__What the task requires__: Begin at the line with "The height and" and output every line through the end of the records, exactly as given. Omit pictures.

__Record excerpts__:
☆ ☆ ☆ ☆ ☆ ☆ ☆

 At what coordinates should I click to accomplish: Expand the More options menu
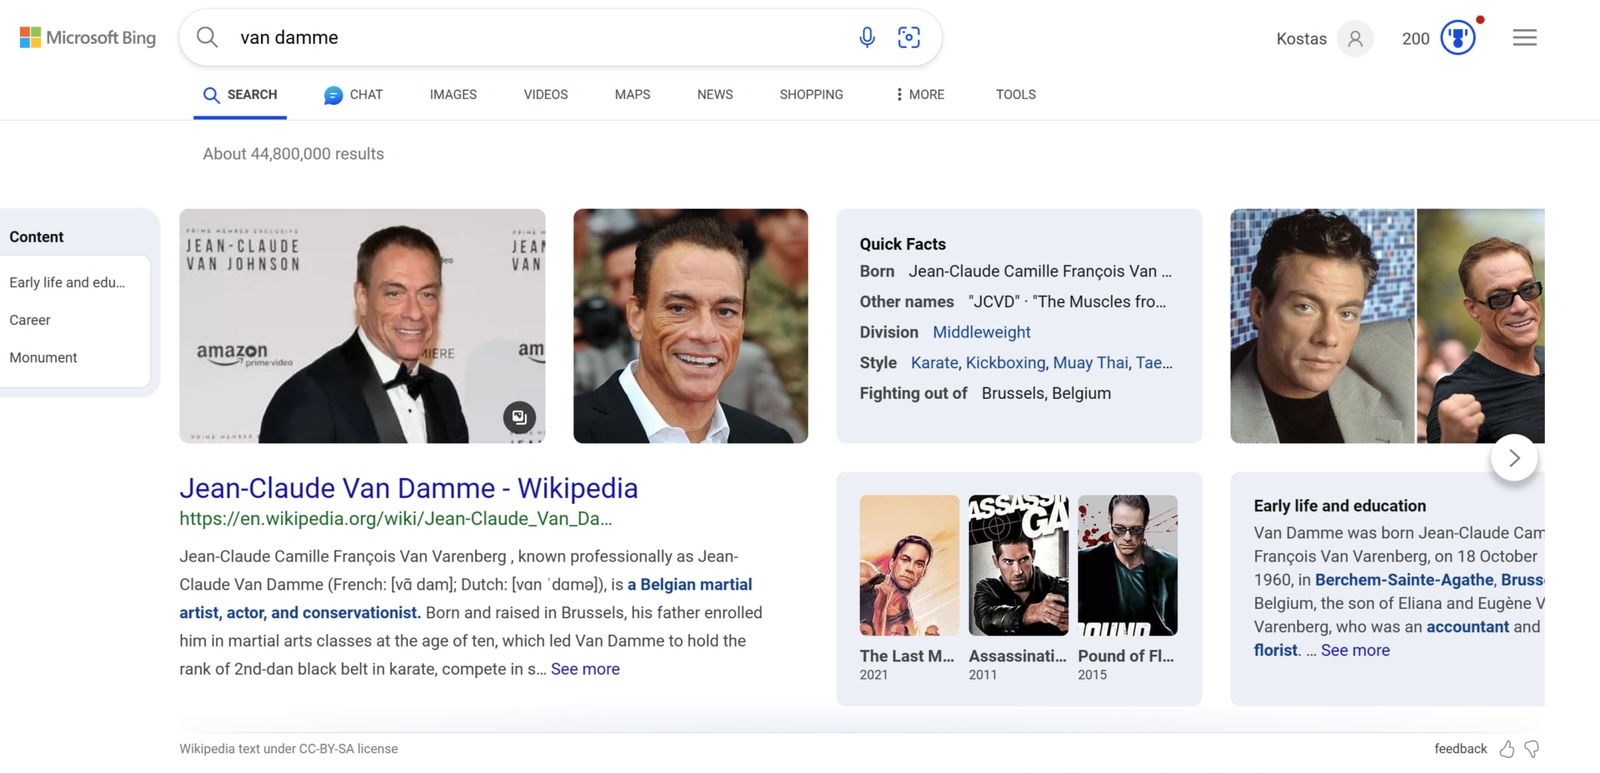[x=920, y=95]
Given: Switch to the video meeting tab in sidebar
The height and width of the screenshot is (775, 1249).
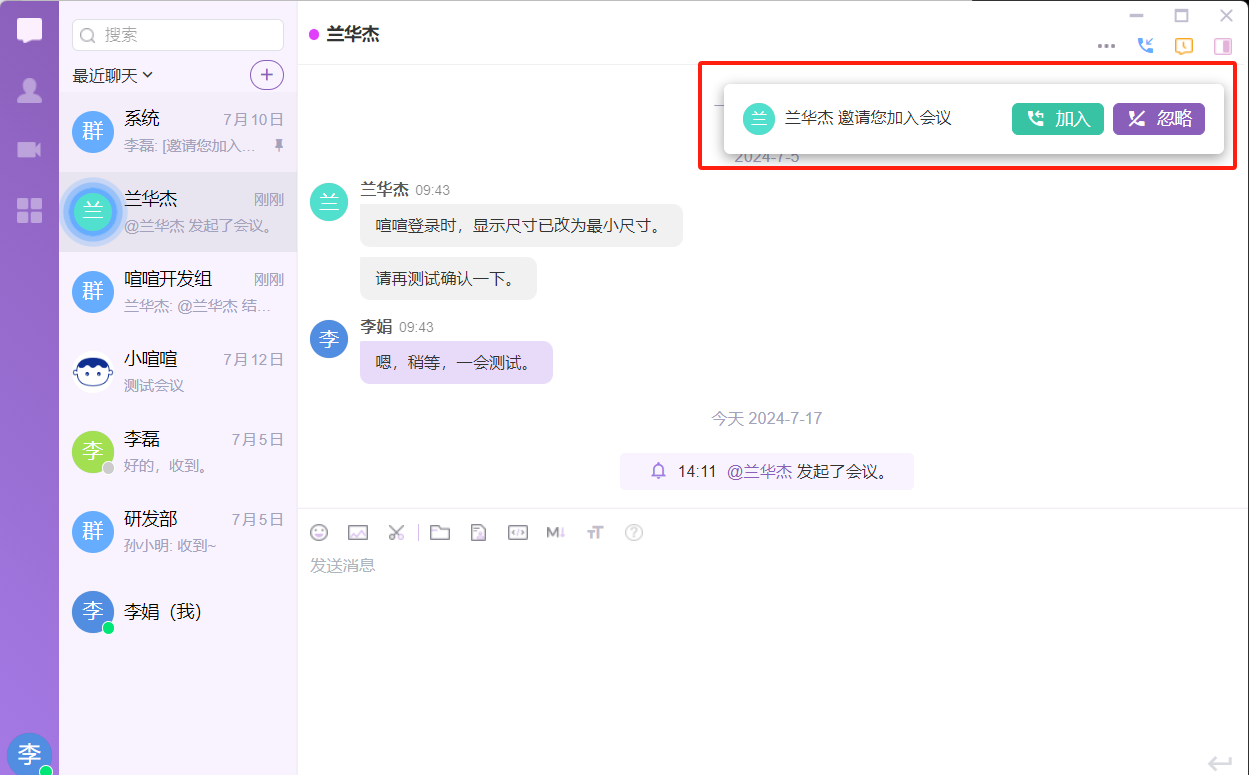Looking at the screenshot, I should (x=30, y=150).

☆ ☆ ☆ ☆ ☆ ☆ ☆

__Exercise answer__:
The height and width of the screenshot is (775, 1249).
Looking at the screenshot, I should (x=30, y=150).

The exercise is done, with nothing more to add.